Welches Geschehen lag der Entscheidung des BGH zugrunde?
Das Landgericht Düsseldorf hat den Angeklagten wegen schweren sexuellen Missbrauchs von Kindern in Tateinheit mit dem Herstellen kinderpornographischer Schriften, wegen sexuellen Missbrauchs von Kindern, davon in drei Fällen in Tateinheit mit Herstellen kinderpornographischer Schriften, wegen Herstellens kinderpornographischer Schriften sowie wegen Besitzes kinderpornographischer Schriften zu einer Gesamtfreiheitsstrafe von vier Jahren verurteilt. Der Angeklagte verwahrte in seiner Wohnung mehrere Datenträger mit 573 Bilddateien und 40 Videodateien kinderpornographischen Inhalts auf. Unter diesen befanden sich zum Teil auch Dateien, die von ihm im Rahmen des sexuellen Missbrauchs hergestellt worden sind. Das Landgericht Düsseldorf hat den Besitz der Datenträger als zu den vorherigen Taten in Tatmehrheit stehende selbständige Tat des Angeklagten gewertet.

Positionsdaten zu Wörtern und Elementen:
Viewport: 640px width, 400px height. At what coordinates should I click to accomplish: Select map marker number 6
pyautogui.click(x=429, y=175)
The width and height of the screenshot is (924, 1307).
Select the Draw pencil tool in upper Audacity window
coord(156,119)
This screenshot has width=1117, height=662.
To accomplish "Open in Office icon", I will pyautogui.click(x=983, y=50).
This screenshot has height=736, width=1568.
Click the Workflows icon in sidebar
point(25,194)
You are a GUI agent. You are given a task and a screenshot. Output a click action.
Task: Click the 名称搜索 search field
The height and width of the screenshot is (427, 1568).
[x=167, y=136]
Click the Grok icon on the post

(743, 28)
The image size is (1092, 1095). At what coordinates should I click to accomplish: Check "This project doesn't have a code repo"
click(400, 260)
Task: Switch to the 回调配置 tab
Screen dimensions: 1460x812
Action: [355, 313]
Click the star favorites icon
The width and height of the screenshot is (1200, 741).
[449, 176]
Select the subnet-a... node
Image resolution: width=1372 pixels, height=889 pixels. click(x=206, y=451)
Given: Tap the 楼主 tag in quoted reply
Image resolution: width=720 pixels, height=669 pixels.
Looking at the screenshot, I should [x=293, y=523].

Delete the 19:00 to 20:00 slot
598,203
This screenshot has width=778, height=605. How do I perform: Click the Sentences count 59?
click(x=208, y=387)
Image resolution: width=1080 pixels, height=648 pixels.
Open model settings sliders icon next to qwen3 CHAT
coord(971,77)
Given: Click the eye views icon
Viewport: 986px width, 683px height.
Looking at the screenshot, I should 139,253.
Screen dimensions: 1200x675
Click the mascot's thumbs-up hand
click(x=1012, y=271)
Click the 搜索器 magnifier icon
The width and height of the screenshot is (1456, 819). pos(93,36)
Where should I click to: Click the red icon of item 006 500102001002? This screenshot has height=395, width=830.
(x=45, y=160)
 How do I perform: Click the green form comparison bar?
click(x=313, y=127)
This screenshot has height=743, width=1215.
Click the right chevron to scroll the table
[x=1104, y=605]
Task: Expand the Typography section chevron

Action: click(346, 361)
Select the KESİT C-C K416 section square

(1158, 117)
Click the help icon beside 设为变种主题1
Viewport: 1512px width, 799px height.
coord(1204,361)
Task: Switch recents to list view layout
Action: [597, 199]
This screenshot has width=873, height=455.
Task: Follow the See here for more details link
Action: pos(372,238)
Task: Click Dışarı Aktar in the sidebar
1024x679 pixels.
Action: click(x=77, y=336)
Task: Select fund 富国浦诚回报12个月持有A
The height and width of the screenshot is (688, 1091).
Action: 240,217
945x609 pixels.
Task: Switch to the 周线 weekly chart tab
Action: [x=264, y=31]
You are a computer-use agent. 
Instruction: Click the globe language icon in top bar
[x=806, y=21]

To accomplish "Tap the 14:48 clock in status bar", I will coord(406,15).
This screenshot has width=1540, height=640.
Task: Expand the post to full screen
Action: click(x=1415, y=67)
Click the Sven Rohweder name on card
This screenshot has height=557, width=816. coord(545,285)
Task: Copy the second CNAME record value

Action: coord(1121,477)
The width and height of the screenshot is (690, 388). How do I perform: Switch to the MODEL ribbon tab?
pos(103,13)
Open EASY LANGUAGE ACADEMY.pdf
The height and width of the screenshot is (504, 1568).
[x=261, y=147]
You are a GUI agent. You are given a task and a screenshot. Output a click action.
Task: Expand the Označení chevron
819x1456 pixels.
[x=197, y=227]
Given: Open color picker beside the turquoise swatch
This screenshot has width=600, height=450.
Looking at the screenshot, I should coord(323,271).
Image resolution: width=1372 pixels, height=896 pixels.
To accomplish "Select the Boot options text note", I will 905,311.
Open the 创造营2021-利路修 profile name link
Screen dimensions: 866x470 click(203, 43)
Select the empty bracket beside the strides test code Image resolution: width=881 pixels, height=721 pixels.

ZIELE ▸
• A. Zu welcher Gesamtfreiheitsstrafe hat das Landgericht Düsseldorf den Angeklagten laut dem Auszug verurteilt?
• B. Gib aus dem Auszug den Teil wortgetreu aus, der mit den Worten „Das Landgericht Düsseldorf hat den Angeklagten“ anfängt und mit „des Angeklagten gewertet.“ aufhört.
Stütze dich dabei nur auf den Auszug.

LÖSUNGEN ▸
• A. Zu einer Gesamtfreiheitsstrafe von vier Jahren.

• B.
Das Landgericht Düsseldorf hat den Angeklagten wegen schweren sexuellen Missbrauchs von Kindern in Tateinheit mit dem Herstellen kinderpornographischer Schriften, wegen sexuellen Missbrauchs von Kindern, davon in drei Fällen in Tateinheit mit Herstellen kinderpornographischer Schriften, wegen Herstellens kinderpornographischer Schriften sowie wegen Besitzes kinderpornographischer Schriften zu einer Gesamtfreiheitsstrafe von vier Jahren verurteilt. Der Angeklagte verwahrte in seiner Wohnung mehrere Datenträger mit 573 Bilddateien und 40 Videodateien kinderpornographischen Inhalts auf. Unter diesen befanden sich zum Teil auch Dateien, die von ihm im Rahmen des sexuellen Missbrauchs hergestellt worden sind. Das Landgericht Düsseldorf hat den Besitz der Datenträger als zu den vorherigen Taten in Tatmehrheit stehende selbständige Tat des Angeklagten gewertet.